GIVEN RECORDS -
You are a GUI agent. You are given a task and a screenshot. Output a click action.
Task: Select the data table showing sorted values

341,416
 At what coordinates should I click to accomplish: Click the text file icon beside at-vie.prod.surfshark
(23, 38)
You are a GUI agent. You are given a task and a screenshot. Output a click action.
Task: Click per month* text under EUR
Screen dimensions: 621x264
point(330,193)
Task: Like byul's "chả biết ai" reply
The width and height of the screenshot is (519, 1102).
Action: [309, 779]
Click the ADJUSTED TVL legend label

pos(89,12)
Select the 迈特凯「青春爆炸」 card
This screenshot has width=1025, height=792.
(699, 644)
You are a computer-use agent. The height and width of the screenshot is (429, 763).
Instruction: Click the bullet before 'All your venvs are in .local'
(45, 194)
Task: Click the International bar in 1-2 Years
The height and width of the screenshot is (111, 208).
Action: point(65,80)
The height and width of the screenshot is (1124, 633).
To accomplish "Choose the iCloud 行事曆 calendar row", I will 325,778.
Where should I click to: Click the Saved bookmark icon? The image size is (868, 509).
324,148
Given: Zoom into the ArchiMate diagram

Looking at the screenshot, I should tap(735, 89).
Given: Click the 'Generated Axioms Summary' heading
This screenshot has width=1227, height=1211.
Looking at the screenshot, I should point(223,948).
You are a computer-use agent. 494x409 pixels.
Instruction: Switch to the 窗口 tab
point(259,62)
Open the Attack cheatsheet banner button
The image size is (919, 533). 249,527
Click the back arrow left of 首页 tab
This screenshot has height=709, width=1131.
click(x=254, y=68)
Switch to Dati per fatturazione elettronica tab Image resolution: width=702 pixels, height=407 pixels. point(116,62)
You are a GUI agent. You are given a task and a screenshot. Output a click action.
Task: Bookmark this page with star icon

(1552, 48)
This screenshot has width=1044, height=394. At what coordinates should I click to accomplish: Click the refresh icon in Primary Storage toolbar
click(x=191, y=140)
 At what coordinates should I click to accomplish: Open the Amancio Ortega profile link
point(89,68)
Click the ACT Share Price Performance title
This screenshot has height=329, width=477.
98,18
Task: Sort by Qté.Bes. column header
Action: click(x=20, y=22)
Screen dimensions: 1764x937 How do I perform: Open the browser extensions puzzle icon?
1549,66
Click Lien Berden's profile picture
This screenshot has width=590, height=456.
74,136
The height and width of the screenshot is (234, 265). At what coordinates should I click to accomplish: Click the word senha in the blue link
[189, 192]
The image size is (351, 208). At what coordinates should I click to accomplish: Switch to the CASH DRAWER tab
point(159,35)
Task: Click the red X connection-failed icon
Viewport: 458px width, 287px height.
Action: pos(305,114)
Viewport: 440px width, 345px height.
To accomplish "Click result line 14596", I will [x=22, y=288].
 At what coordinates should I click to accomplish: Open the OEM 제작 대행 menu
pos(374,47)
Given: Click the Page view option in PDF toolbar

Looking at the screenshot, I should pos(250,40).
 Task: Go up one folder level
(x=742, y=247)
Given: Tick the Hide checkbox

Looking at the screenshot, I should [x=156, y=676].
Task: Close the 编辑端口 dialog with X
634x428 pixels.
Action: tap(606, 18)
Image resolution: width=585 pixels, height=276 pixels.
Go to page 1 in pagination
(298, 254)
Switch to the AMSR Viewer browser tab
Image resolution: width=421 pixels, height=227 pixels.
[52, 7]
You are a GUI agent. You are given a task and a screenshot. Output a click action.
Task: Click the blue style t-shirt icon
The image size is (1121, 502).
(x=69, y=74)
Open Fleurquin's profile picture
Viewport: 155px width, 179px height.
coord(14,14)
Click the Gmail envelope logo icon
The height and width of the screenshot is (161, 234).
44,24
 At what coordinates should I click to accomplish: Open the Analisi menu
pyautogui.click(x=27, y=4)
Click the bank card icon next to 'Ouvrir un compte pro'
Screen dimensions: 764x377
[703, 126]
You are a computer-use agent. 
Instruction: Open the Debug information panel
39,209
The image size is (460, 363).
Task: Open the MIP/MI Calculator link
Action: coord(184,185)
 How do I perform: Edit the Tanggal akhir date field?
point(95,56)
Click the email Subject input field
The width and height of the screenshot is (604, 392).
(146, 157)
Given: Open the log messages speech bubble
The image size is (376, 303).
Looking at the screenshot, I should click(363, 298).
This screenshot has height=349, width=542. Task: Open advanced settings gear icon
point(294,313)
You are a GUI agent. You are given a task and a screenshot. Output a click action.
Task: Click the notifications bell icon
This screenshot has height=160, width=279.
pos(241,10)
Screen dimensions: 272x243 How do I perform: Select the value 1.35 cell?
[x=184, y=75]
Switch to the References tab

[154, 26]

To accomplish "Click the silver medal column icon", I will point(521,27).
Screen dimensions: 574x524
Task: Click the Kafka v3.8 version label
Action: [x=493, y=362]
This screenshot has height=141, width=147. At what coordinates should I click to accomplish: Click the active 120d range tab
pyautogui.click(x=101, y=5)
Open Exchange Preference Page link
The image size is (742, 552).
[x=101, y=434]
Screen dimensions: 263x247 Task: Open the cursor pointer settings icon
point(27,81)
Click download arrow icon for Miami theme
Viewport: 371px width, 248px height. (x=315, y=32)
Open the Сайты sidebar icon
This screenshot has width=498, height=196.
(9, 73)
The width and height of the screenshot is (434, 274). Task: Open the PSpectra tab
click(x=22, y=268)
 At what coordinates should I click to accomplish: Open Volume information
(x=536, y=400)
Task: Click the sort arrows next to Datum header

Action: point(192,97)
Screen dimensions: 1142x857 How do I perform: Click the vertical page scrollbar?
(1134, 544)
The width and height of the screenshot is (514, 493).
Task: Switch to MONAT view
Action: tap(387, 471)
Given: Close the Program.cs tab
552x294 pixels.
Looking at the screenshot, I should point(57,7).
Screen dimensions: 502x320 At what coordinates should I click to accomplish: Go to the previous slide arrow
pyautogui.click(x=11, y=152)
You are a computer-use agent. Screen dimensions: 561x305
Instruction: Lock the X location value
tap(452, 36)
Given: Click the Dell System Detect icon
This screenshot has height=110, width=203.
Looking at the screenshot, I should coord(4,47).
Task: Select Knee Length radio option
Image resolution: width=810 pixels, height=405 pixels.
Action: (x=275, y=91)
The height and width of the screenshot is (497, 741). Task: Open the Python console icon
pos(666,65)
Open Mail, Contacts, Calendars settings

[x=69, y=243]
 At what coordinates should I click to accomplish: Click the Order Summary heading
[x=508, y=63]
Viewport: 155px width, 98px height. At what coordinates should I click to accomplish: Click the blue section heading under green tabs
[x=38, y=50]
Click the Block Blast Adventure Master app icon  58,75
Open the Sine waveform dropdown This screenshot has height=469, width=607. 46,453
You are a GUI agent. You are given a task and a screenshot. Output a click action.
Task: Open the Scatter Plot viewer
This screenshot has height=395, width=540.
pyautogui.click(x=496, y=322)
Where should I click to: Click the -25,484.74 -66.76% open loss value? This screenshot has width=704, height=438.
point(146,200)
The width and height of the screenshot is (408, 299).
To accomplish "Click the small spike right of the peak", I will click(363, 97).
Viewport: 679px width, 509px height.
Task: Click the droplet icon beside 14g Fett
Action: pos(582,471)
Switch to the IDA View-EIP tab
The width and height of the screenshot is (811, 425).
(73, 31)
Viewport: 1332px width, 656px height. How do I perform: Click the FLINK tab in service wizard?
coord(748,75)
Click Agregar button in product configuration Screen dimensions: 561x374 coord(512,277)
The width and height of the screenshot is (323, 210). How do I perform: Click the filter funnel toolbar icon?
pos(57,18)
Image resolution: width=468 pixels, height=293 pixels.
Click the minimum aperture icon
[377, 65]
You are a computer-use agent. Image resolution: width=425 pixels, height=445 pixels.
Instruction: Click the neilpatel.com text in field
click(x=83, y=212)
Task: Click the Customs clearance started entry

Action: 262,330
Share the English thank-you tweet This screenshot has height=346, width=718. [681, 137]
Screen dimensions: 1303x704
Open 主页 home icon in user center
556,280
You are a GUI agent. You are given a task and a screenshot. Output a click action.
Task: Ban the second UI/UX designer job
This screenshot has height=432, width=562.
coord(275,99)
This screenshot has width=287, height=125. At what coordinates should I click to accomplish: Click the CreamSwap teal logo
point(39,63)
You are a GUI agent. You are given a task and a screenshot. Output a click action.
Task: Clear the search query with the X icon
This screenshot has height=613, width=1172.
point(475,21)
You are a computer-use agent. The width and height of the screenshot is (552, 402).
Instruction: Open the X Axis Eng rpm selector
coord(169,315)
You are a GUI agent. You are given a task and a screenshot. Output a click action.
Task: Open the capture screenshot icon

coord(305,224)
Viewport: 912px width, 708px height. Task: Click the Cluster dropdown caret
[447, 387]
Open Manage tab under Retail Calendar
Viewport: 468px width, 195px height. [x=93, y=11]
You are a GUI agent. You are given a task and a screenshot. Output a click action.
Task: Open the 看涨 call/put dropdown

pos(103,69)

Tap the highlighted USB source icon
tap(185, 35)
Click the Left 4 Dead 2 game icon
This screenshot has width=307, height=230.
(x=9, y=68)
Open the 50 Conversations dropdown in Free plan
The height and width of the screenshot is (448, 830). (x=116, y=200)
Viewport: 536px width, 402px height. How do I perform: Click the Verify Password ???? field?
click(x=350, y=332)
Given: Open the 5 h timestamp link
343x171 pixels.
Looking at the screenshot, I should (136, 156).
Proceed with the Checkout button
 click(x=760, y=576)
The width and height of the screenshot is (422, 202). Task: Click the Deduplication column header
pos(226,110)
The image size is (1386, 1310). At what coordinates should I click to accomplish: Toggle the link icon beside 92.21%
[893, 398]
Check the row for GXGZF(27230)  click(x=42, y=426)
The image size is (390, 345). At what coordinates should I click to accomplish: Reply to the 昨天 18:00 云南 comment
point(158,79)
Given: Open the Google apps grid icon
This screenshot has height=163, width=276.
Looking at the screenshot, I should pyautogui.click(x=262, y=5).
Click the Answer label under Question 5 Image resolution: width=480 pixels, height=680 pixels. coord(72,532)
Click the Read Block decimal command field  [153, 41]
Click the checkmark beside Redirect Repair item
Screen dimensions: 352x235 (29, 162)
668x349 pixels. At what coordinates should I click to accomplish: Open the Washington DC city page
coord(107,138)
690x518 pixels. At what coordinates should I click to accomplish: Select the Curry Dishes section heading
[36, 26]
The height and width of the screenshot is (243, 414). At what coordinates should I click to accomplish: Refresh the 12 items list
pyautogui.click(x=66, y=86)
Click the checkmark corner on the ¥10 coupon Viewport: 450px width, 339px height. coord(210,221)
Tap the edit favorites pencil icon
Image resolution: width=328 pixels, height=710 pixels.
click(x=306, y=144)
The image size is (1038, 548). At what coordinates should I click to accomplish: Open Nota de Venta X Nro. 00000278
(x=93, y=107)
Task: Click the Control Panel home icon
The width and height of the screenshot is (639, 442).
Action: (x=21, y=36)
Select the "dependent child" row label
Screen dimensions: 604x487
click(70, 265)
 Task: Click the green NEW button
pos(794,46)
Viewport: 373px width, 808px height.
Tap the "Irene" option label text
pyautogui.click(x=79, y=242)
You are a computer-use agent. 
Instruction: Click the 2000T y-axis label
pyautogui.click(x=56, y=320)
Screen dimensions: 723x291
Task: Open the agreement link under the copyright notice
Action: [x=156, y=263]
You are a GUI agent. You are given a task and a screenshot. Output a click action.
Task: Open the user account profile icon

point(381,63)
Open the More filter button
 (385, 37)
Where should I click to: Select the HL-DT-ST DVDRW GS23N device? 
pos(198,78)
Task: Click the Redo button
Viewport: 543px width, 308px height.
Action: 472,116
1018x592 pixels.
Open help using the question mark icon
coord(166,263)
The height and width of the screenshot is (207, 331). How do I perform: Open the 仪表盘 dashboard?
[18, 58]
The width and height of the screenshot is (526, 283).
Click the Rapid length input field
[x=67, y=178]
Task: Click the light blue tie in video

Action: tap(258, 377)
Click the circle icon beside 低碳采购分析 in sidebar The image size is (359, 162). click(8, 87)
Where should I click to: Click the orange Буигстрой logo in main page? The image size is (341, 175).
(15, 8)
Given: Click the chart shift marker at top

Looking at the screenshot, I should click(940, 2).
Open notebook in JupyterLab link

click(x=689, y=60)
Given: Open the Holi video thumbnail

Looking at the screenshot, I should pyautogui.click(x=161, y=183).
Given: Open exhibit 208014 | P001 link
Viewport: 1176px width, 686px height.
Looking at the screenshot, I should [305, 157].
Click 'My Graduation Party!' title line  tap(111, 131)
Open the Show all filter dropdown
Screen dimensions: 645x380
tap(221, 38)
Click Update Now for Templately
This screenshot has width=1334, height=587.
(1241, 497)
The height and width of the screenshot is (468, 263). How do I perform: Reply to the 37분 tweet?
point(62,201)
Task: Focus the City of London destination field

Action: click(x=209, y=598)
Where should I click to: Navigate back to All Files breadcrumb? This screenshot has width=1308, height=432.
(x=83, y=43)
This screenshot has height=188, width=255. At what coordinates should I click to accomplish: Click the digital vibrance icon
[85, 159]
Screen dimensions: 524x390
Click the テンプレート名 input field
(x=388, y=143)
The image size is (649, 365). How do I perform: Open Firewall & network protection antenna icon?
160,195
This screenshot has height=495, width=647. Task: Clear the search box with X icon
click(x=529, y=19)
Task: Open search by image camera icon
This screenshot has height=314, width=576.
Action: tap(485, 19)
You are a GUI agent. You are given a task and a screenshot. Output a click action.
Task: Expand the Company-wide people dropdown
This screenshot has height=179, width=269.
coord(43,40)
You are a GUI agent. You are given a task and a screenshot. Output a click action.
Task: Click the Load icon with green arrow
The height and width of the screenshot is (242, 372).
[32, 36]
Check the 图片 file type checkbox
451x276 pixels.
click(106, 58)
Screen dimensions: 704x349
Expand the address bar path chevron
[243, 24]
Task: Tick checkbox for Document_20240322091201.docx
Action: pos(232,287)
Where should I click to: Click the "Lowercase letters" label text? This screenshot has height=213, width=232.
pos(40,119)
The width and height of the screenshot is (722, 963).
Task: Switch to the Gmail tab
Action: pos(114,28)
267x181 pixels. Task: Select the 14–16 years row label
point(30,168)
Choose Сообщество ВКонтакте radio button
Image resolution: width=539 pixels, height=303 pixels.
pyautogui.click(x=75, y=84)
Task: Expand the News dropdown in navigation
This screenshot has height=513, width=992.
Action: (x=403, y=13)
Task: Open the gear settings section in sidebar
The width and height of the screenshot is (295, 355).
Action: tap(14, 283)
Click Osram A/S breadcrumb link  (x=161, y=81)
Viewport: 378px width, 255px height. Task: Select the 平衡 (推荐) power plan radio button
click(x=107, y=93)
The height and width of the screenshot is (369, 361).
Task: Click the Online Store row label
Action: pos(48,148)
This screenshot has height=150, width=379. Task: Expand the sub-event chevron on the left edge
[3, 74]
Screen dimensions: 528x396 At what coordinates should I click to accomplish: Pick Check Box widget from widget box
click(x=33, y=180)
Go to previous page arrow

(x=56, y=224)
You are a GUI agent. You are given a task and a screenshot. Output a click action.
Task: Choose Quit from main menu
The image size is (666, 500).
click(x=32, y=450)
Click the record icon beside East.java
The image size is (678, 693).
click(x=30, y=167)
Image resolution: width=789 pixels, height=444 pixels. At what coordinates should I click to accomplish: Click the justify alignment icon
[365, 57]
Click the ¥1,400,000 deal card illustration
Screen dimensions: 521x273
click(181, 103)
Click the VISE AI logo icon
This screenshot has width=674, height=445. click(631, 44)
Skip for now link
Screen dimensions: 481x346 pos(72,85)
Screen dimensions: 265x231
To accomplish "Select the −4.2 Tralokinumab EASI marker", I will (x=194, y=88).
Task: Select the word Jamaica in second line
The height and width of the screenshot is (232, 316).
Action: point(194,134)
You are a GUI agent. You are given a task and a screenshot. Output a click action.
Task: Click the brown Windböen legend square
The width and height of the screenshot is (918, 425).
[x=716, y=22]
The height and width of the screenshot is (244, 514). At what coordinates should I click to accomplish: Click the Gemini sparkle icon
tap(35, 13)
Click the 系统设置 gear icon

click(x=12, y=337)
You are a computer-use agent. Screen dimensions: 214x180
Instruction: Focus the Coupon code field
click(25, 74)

THE TASK - Please return the lines above that run from the line containing "Go to page 1 in pagination" to the line containing "Click the Gmail envelope logo icon", inclusive, exactly and with no other lines.

OUTPUT FOR THIS EXERCISE -
Go to page 1 in pagination
(298, 254)
Switch to the AMSR Viewer browser tab
Image resolution: width=421 pixels, height=227 pixels.
[52, 7]
You are a GUI agent. You are given a task and a screenshot. Output a click action.
Task: Click the blue style t-shirt icon
The image size is (1121, 502).
(x=69, y=74)
Open Fleurquin's profile picture
Viewport: 155px width, 179px height.
coord(14,14)
Click the Gmail envelope logo icon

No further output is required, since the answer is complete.